*YOUR INSTRUCTIONS*: With nothing added or dropped, copy the data that follows exactly.

START DATA FOR THIS EXERCISE

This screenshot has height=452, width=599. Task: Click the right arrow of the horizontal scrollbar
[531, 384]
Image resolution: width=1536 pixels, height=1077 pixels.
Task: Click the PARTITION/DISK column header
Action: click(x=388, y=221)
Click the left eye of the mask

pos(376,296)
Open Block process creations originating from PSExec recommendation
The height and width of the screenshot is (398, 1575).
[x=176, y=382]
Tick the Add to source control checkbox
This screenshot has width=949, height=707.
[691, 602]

END DATA FOR THIS EXERCISE

*ANSWER BELOW*:
This screenshot has height=452, width=599. Task: Click the right arrow of the horizontal scrollbar
[531, 384]
Image resolution: width=1536 pixels, height=1077 pixels.
Task: Click the PARTITION/DISK column header
Action: click(x=388, y=221)
Click the left eye of the mask

pos(376,296)
Open Block process creations originating from PSExec recommendation
The height and width of the screenshot is (398, 1575).
[x=176, y=382]
Tick the Add to source control checkbox
This screenshot has width=949, height=707.
[691, 602]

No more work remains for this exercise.